### Exercise requirements
Convert all of the material below into a numbered list with one line per item. Skip blank lines and leave out the pictures.
┌────────
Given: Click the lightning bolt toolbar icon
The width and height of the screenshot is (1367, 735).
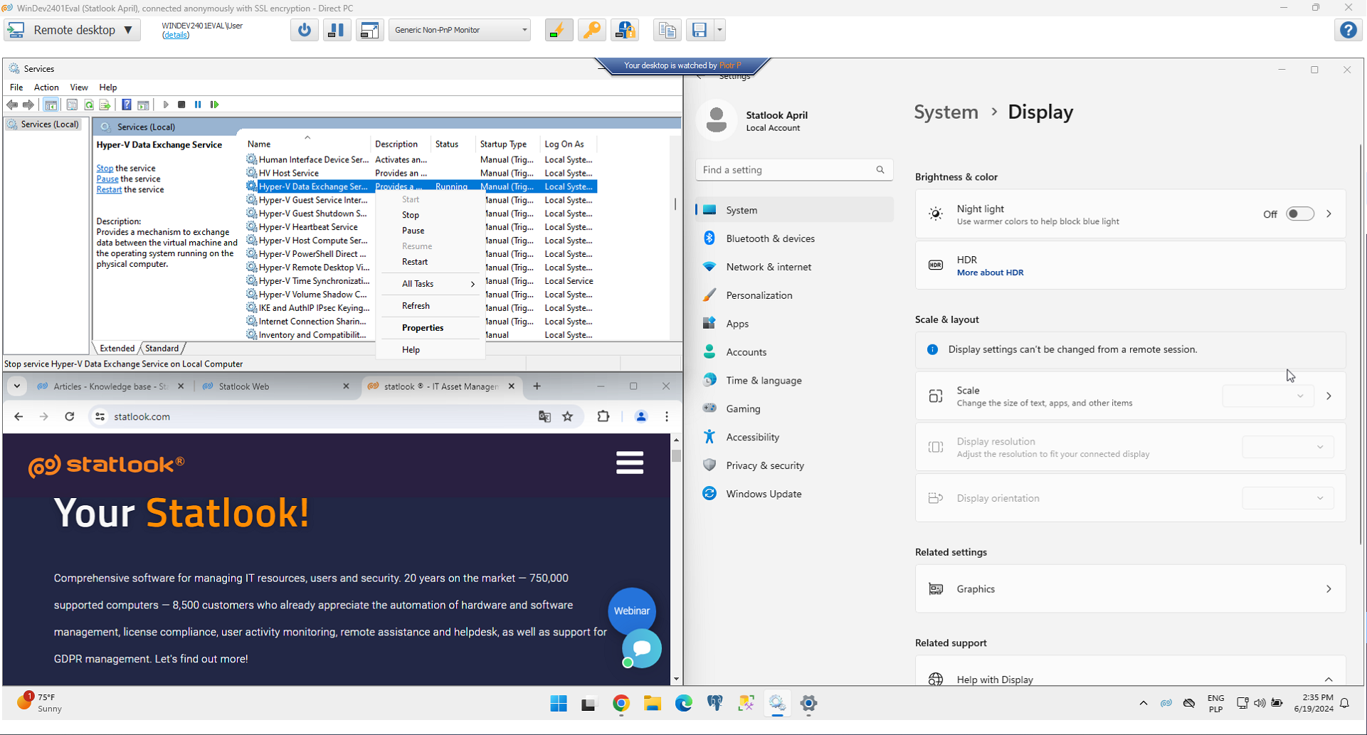Looking at the screenshot, I should tap(559, 30).
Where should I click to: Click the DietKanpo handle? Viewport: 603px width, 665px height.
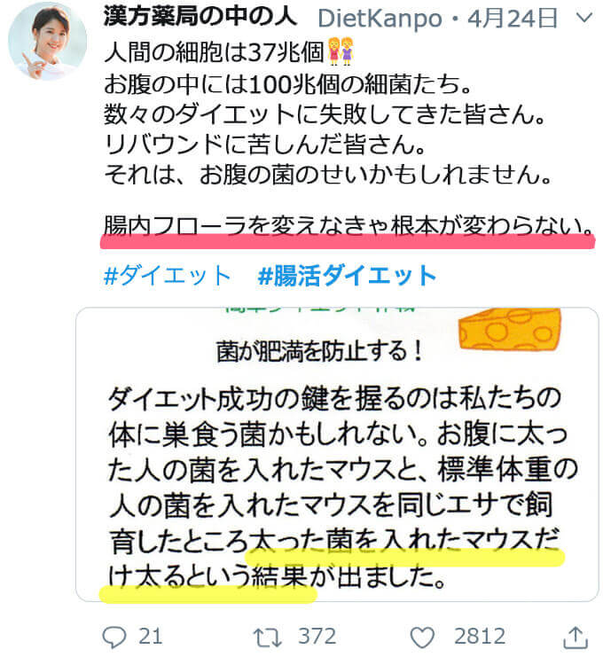380,19
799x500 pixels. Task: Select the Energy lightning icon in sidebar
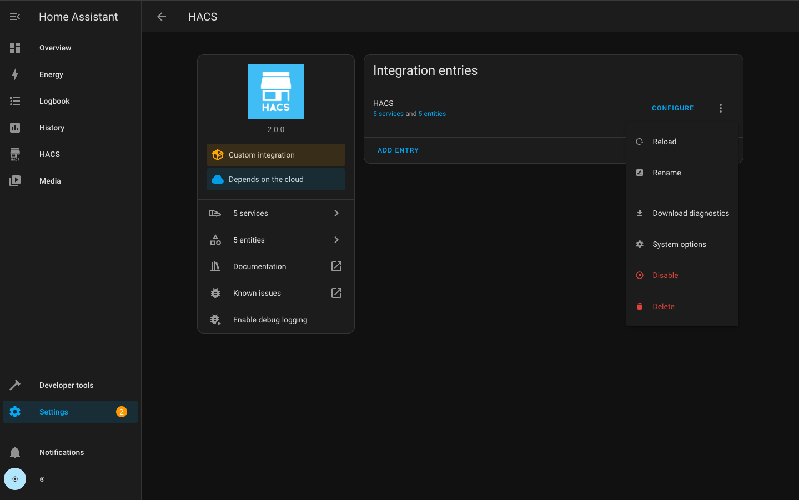[15, 74]
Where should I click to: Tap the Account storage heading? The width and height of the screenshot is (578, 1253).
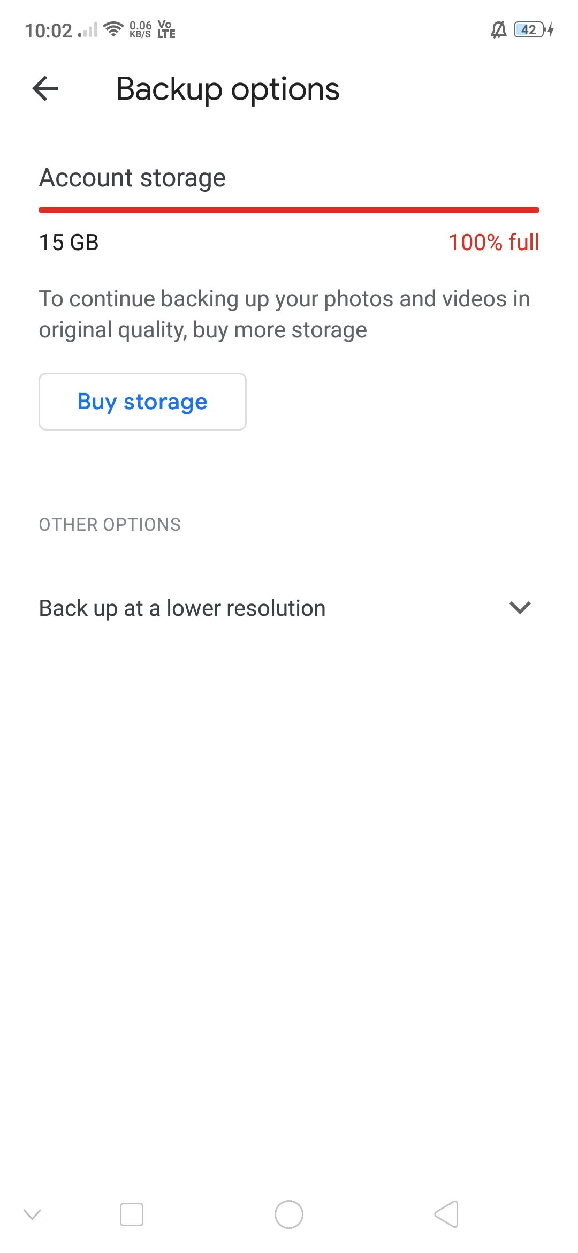pyautogui.click(x=132, y=178)
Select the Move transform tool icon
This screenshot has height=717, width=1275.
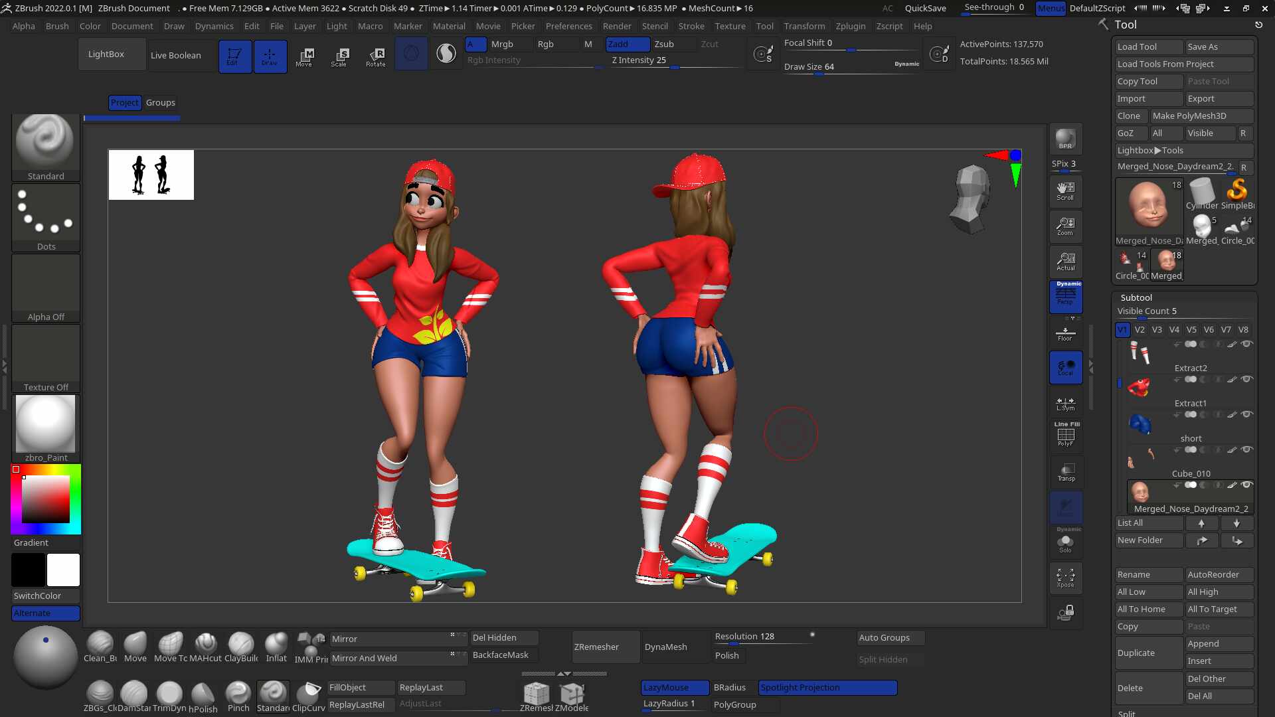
└────────
### Response to the exercise
1. Given: Click the lightning bolt toolbar icon
2. The width and height of the screenshot is (1367, 735).
3. Looking at the screenshot, I should tap(559, 30).
4. Where should I click to: Click the DietKanpo handle? Viewport: 603px width, 665px height.
5. 380,19
6. 799x500 pixels. Task: Select the Energy lightning icon in sidebar
7. [15, 74]
8. Where should I click to: Tap the Account storage heading? The width and height of the screenshot is (578, 1253).
9. pyautogui.click(x=132, y=178)
10. Select the Move transform tool icon
11. This screenshot has height=717, width=1275.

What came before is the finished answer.